(Document section)
((

Statistics say that 1 out of 4 women has been sexually assaulted.  For men, it’s 1 out of 6.  Let’s put those numbers in a context so that they become more meaningful.  How many victims of sexual abuse knew their perpetrators? Recall the scandal that hit the media a few years ago about pedophilia in the priesthood in Boston.  So, let’s try that first Christianese statement again except let’s change the context.  You’re now talking to a male adult who was once the victim of repeated sexual abuse by his parish priest:

“Well, Jim, I just think that the Lord would have you love him.  He just really needs to be shown the love of God.  Just love him to pieces.  Keep going to church and live out the love of God.  You’ll get over it.”

Does that sit right with you? It shouldn’t.  We’ve just victimized the victim, ironically, with the love of God.

Let’s try this on for size:

“I know that your father molested you when you were young, but we are called to honor our parents.  It’s not right for you to confront him.”

The commandment to honor our parents does not give parents a free pass to treat their children like chattel, and it does not mean that adult children can’t seek justice and healing outside the parameters of the parental bonds.  This must be made clear.

What is really being communicated when well-meaning people say things like this? They are primarily communicating ignorance and a lack of empathy.  They are also communicating that they have not experienced the love of God in the way that perhaps the person to whom they are speaking requires.  Great suffering is shocking.  We need to be prepared to be shocked, and we also need to be prepared to allow people to figure things out.  We also need to be prepared to not know the answers.  Get very comfortable with saying, “I don’t know why either.”  The church at large has spent an inordinate amount of time re-victimizing victims by misinterpreting Biblical texts.  She has preached the message of forgiveness without truly understanding what it means to be restored and healed.  She has preached self-denial without understanding relationship or God’s sense of justice.  It has largely been a message of “keep the peace”, but it’s a false peace.  There is no life, wholeness, forward progress, hope, or a real future where there is no truth.  If the church is keeping a false peace, then there is no room for truth because keeping a false peace is all about denial.  God has never done denial nor should we.

))

(Raw data)
((

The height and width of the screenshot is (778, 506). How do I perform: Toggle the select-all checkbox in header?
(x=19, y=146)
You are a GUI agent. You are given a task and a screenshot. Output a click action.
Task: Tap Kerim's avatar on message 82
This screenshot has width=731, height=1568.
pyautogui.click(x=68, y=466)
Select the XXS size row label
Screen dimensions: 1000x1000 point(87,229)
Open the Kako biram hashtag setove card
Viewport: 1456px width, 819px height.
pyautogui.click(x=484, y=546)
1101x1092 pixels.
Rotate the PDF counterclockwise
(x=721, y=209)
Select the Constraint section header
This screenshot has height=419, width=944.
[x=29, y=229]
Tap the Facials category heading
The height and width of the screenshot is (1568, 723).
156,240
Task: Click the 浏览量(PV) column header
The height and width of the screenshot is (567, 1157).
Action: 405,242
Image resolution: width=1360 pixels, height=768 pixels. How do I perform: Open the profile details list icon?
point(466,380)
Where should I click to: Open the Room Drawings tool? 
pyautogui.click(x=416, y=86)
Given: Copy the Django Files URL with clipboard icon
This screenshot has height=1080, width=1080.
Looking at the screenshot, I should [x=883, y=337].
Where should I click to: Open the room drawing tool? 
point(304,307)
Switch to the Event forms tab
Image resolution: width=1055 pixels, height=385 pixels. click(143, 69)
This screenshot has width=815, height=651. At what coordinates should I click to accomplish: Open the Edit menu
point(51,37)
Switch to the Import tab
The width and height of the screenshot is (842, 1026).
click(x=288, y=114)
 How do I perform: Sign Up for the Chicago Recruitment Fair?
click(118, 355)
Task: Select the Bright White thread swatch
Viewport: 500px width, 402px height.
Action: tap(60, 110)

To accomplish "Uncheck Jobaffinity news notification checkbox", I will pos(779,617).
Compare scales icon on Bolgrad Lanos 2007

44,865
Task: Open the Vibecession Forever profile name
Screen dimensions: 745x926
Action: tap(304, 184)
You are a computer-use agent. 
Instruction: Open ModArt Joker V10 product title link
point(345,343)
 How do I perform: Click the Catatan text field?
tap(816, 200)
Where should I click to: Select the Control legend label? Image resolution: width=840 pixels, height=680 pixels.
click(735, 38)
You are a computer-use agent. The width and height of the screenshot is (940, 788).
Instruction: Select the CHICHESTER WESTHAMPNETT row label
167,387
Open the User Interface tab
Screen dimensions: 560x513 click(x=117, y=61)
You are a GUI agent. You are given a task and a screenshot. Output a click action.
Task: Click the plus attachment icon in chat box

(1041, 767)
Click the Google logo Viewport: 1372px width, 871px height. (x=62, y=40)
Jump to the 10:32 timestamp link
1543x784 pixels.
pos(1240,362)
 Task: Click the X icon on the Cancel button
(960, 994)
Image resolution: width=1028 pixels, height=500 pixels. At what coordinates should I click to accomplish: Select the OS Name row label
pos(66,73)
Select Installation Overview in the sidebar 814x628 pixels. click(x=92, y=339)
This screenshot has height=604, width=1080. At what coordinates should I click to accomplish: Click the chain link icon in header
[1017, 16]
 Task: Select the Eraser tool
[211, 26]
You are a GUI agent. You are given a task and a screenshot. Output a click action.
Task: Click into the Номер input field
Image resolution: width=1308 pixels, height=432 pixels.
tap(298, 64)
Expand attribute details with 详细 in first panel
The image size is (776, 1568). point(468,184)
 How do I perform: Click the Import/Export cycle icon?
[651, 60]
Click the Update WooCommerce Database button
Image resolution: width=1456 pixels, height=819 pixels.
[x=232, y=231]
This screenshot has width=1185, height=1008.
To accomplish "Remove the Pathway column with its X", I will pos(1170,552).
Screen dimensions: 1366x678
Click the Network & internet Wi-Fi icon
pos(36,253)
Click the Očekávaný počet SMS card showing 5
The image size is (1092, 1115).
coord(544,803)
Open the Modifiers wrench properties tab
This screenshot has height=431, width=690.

))

(Task set)
**A)** How would you put "We also need to be prepared to not know the answers." from the passage on church responses to abuse victims into Spanish?
**B)** Can you quote from the passage on church responses to abuse victims the part that opens with the words containing "Does that sit" and closes with "be made clear."?
Rely only on the passage on church responses to abuse victims, not on the rows.

(Answers in order)
**A)** También tenemos que estar preparados para no saber las respuestas.

**B)**
Does that sit right with you? It shouldn’t.  We’ve just victimized the victim, ironically, with the love of God.

Let’s try this on for size:

“I know that your father molested you when you were young, but we are called to honor our parents.  It’s not right for you to confront him.”

The commandment to honor our parents does not give parents a free pass to treat their children like chattel, and it does not mean that adult children can’t seek justice and healing outside the parameters of the parental bonds.  This must be made clear.